13. Frozen Blueberries
The cold sweetness of frozen blueberries is very refreshing at the end of the day. Frozen blueberries are packed with just as many high-powered antioxidants as their fresh counterparts because they are flash frozen at peak ripeness. Blueberries are one of the best foods that you can eat for your health. Research has shown that the nutrients in blueberries can help improve brain function and heart health.

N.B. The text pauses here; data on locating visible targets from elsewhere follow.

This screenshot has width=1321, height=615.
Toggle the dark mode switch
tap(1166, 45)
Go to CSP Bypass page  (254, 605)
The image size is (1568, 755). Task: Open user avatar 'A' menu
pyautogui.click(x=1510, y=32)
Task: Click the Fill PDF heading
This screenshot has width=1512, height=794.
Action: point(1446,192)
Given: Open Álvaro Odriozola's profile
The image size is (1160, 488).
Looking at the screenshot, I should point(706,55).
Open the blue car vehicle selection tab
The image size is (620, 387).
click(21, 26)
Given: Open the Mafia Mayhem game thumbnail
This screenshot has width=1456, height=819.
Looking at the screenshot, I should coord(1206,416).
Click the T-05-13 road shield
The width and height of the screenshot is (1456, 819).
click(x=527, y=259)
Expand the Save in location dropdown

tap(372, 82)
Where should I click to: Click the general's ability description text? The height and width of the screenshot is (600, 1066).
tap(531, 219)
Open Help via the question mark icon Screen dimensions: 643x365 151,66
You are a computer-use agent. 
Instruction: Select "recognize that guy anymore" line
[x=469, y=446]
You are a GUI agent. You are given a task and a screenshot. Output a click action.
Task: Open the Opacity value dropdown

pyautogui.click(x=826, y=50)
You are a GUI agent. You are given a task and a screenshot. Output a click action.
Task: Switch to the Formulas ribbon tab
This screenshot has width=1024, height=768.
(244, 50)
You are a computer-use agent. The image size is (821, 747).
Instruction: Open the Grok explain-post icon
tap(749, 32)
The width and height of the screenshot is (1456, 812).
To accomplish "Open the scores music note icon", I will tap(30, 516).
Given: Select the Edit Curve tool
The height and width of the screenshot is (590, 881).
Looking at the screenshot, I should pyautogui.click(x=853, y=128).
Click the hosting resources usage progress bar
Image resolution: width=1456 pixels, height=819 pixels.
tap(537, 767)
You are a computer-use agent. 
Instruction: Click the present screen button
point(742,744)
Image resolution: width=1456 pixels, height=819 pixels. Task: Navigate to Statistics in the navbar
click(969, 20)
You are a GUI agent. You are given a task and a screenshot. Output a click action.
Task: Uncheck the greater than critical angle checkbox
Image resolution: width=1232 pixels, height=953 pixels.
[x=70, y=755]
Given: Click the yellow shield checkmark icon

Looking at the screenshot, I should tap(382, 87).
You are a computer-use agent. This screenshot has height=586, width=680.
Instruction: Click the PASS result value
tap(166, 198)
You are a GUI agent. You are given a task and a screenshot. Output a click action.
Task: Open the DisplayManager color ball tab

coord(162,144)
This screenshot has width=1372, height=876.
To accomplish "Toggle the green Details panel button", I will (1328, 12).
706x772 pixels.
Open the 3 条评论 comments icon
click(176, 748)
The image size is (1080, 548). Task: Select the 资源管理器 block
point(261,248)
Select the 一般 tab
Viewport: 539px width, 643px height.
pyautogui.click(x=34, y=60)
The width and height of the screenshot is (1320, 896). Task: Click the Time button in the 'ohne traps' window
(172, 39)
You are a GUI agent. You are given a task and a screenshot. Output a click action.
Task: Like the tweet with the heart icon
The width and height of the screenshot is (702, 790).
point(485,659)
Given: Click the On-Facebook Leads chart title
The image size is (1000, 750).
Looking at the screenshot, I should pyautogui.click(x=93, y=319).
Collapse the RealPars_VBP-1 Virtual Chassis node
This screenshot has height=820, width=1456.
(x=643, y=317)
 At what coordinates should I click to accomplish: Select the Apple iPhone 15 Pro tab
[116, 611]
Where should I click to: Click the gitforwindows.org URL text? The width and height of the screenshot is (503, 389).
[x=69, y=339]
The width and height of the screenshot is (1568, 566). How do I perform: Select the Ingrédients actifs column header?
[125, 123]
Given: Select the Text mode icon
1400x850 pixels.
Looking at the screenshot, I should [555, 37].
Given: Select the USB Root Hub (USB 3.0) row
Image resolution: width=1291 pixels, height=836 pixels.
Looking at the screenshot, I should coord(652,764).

If your diet can afford the extra calories, adding two tablespoons of cream ups the richness and sweetness of the treat.
Nuts have been traditionally pitted as a “bad” snack food for weight loss due to their high fat content. But a 2012 study published in the American Journal of Clinical Nutrition found that people who ate almonds lost just as much weight at 18 months compared with people who abstained from eating almonds. In addition, people who ate almonds experienced greater improvements in their total cholesterol and triglycerides -- two key cardiovascular disease risk factors. Almonds are also another food that is high in magnesium. One ounce of almonds (about a quarter-cup) can be snacked on raw, roasted or seasoned with your favorite spice like curry or chili powder.
15. Berries and Cream
The combination of berries and cream is a simple and satisfying dessert. By substituting full-fat plain Greek yogurt for the cream, you can still enjoy a high-protein version of this luscious dessert. Top half a cup of full-fat plain Greek yogurt with a quarter-cup of blackberries and a quarter-cup of raspberries.
16. Kale Chips
Kale chips give you that great salty crunch without the extra fat and calories you’d get with regular potato chips. Kale chips also provide vitamins K, A and C and the cancer-fighting phytochemicals called carotenoids. These are all things you don’t get from potato chips. Kale chips taste best when they are freshly baked. The prep time is so minimal that you can easily whip up a batch while you are making dinner to enjoy them later in the evening.